Ukraine to ‘run out of ammunition in weeks’ without more US aid – Washington Examiner

Ukrainian forces will run “out of ammunition in the weeks to come,” a top White House official warned while unveiling an “emergency package” of military equipment for Ukraine.

“This ammunition will keep Ukrainians’ guns firing for a period, but only a short period,” White House national security adviser Jake Sullivan said on Tuesday. “It is nowhere near enough to meet Ukraine’s battlefield needs, and it will not prevent Ukraine from running out of ammunition in the weeks to come.”

Sullivan unveiled that aid package as U.S. intelligence community officials aired an assessment that an apparent “deadlock” of war in Ukraine “is increasingly shifting the momentum in Moscow’s favor.” That analysis arises in part from the lack of U.S. aid to Ukraine in recent months, as a political dispute in Congress has stalled the passage of legislation that would give President Joe Biden the supplemental funding authority to provide billions of dollars worth of ammunition to Ukraine over the coming year.

“It’s our assessment that with supplemental assistance, Ukraine can hold its own on the front lines through 2024 and into early 2025, that Ukraine can continue to exact costs against Russia, not only with deep penetration strikes in Crimea but also against Russia’s Black Sea fleet, continuing the success, which has resulted in 15 Russian ships sunk over the course of the last six months,” CIA Director Bill Burns told the Senate Intelligence Committee during a Monday hearing. “Down another road, however, without supplemental assistance, it seems to me lies a much grimmer future. Ukraine is likely to lose ground and probably significant ground in 2024.”

White House national security adviser Jake Sullivan speaks during a press briefing on Tuesday, March 12, 2024, at the White House in Washington. (AP Photo/Evan Vucci)

That blockage of U.S. support has put pressure on European powers to fill the gap, which they are attempting to do, although they lack the sheer quantity of munitions available in U.S. arsenals. Denmark announced Tuesday that it would donate $337 million to buy artillery ammunition for Ukraine, amid a wider effort coordinated by the Czech Republic to identify stockpiles of ammunition in non-Western countries and purchase them for Ukraine.

“Artillery systems and mortars are highly sought after by Ukraine,” Danish Defense Minister Troels Lund Poulsen said Tuesday. “These donations are being made in cooperation with our allies and are an important signal that on a broad front, we are supporting Ukraine.”

European officials have argued in recent months that they will be able to provide a larger share of the military assistance next year if the United States can open its larger stockpiles in the interim.

TASK SET —
#1 In the article on Ukraine's ammunition shortage, how much did Denmark announce it would donate, and for what?
#2 Write the next few paragraphs of the article on Ukraine's ammunition shortage, starting after its last sentence.
Leave the data out of this work entirely.

EXTRACTED MATERIAL —
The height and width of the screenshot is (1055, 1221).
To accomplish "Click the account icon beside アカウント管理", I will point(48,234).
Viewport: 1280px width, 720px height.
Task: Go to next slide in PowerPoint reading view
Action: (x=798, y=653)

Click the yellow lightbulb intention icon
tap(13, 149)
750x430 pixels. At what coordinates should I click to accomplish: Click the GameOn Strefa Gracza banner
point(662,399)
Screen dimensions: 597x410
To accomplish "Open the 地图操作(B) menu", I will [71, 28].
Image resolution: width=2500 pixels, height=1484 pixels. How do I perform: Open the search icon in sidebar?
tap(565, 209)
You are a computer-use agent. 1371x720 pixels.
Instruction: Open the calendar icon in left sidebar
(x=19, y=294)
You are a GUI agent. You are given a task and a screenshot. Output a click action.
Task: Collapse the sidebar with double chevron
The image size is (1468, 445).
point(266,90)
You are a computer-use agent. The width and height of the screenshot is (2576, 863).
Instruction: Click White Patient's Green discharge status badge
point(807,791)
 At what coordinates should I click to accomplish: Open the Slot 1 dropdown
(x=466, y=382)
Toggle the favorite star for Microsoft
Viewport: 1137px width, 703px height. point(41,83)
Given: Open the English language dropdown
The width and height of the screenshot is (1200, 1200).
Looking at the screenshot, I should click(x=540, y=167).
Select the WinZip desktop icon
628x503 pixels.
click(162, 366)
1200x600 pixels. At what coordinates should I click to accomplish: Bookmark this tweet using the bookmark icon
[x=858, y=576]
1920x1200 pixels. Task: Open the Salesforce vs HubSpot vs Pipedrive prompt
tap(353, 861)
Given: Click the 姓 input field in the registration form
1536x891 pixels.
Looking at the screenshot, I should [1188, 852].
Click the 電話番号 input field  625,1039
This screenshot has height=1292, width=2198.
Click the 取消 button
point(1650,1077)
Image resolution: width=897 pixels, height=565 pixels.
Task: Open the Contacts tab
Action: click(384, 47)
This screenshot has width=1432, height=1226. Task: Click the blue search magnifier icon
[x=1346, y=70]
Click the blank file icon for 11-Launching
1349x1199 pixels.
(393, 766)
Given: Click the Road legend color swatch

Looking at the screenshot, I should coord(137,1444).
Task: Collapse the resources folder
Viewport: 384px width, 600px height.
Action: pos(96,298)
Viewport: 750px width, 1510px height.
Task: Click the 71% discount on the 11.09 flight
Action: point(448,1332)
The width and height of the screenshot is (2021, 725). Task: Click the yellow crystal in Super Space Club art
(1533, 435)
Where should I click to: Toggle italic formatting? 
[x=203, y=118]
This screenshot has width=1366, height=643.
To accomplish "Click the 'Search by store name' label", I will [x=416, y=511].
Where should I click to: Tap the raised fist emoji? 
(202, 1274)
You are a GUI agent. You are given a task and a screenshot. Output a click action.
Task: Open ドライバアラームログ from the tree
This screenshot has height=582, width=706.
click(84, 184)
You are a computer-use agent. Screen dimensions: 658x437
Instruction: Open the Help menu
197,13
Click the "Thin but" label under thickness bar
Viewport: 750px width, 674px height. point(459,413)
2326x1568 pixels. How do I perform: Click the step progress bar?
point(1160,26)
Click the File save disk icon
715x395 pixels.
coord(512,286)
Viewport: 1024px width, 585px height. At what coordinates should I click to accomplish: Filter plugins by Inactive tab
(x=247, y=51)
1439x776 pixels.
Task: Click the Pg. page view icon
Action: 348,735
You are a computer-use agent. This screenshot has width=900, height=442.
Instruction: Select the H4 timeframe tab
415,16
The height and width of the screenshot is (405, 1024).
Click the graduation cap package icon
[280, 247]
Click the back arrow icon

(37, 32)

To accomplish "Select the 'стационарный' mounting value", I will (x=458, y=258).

PER-TASK OUTPUTS —
#1 $337 million to buy artillery ammunition for Ukraine.

#2
“Obviously, in this period we are lacking in resupply in different domains,” a European official said Tuesday. “But the actual situation — it’s a temporary situation. [Weapons] are coming … European industry is working on reducing times of production and to increase the rates of ammunition. We are progressing, and that’s the case in all European countries that have defense industries.”

U.S. officials financed the new package through what they called cost savings from other arms deals that came in under budget.

“What drove this of course in the near term, just look at what’s happening on the battlefield today around Avdiivka and other places,” a senior defense official told reporters Tuesday on condition of anonymity.  “Ukrainians are struggling without ammunition. I think everybody knows that. So there was an imperative to act, and we had on our side … a way to at least cover the cost of this one package, but that’s this one package. It’s not a fountain of money that is going to sustain us.”

If Ukrainian forces can survive the current shortage, the official added, the battlefield dynamics would shift back in their favor as more Western weaponry, such as F-16 fighter jets, enters the war zone.

“I would be very cautious [about drawing] … conclusions too quickly as to the ability or the inability of the Ukrainian to reach their goals,” the European official added. “One day you will have the F16s operating in Ukrainian air space with weapons, medium- to long-range weapons that will also have an impact on the battlefield, [with an] ability to strike some logistic and [command-and-control] nodes behind the lines. The situation that some could assess as a defensive one of Ukrainian [forces] now with initiative being on the Russian side is not a definitive position at all.”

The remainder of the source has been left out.